Stored data entries:
►

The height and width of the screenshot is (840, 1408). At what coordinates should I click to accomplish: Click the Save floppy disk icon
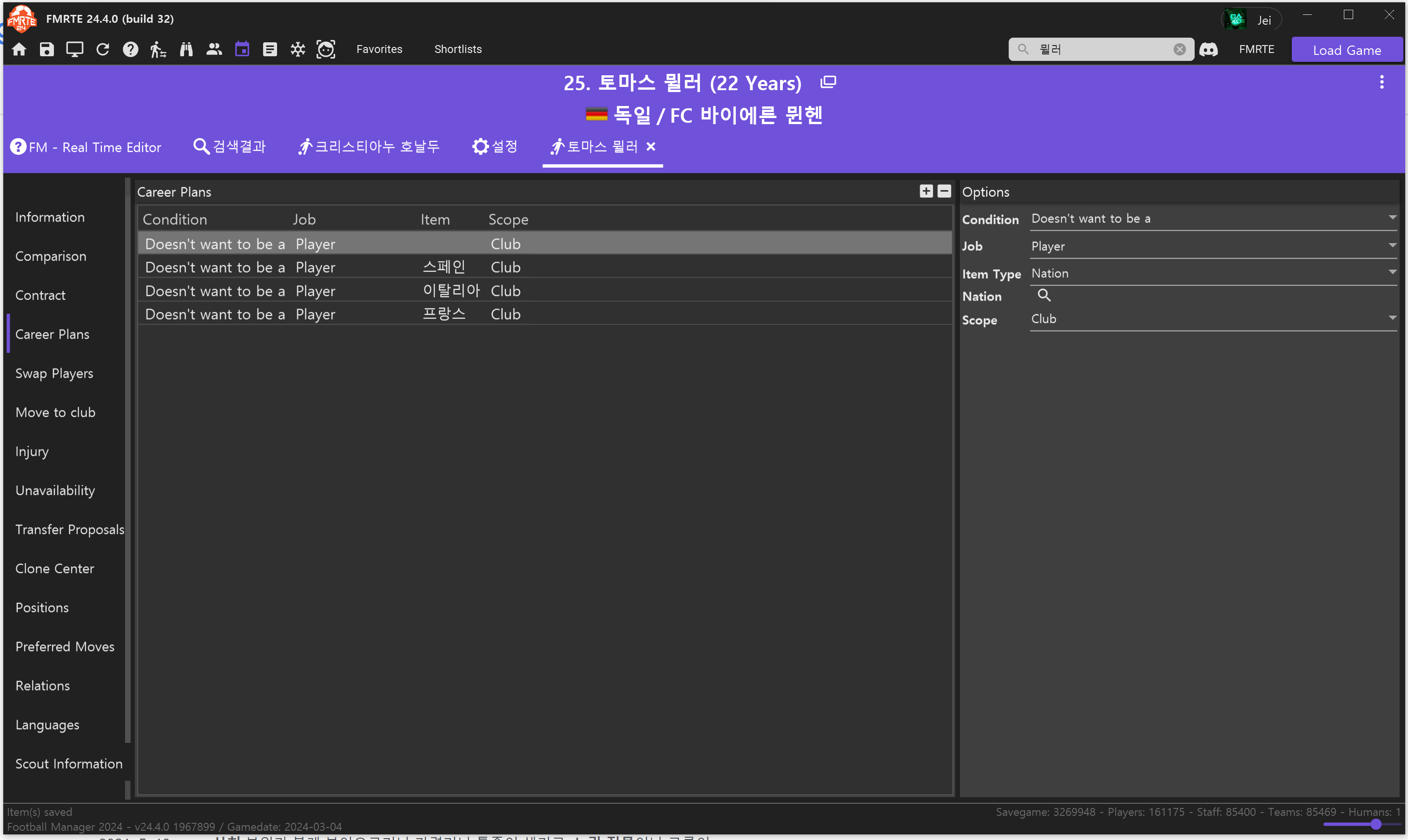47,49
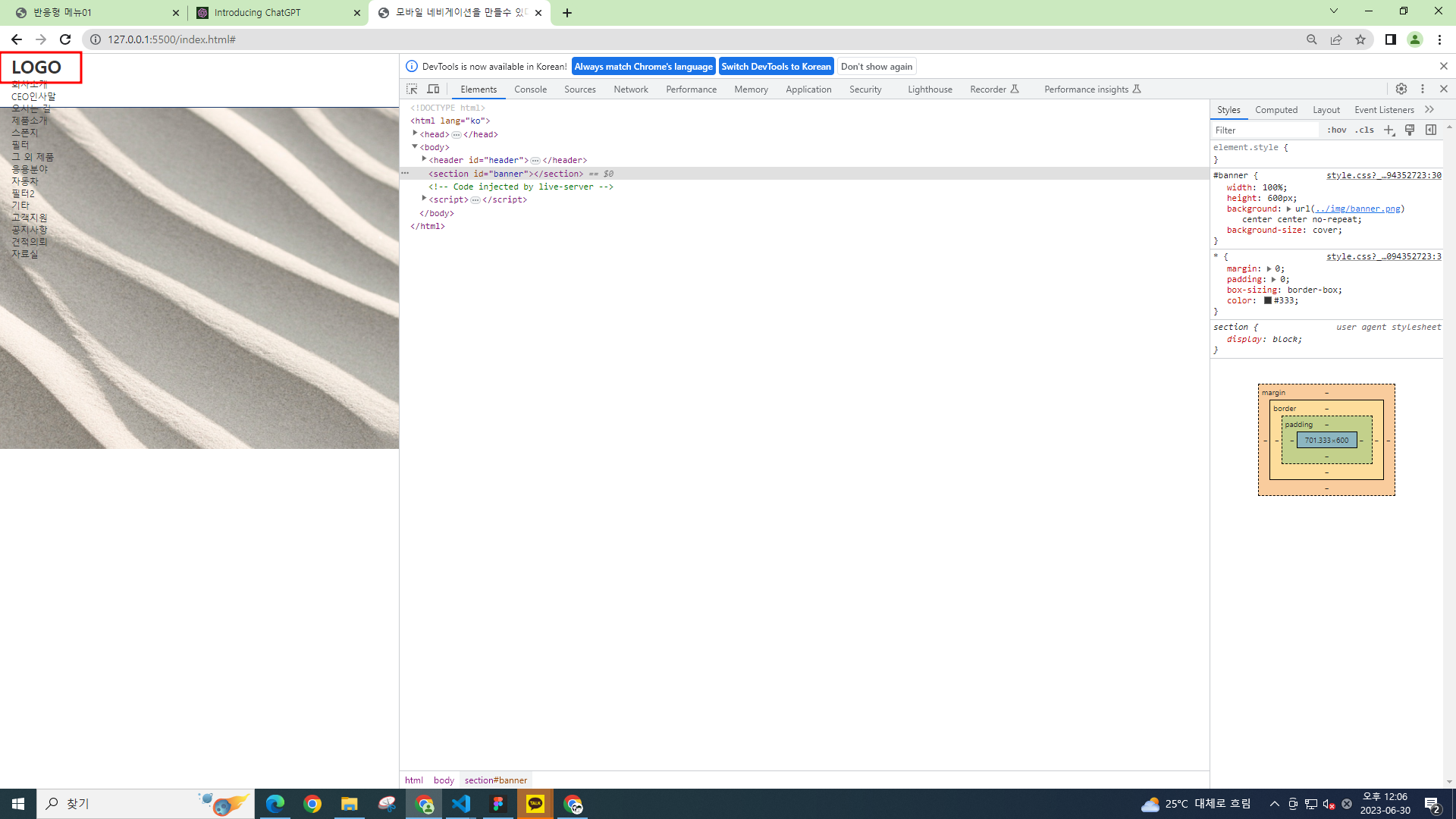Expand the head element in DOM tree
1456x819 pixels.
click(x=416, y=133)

◄

Output the records above exactly, omitting the pictures.

• **ANSWER TO THIS PROBLEM**:
The height and width of the screenshot is (840, 1408). At what coordinates should I click to accomplish: Click the Save floppy disk icon
47,49
Expand the head element in DOM tree
1456x819 pixels.
click(x=416, y=133)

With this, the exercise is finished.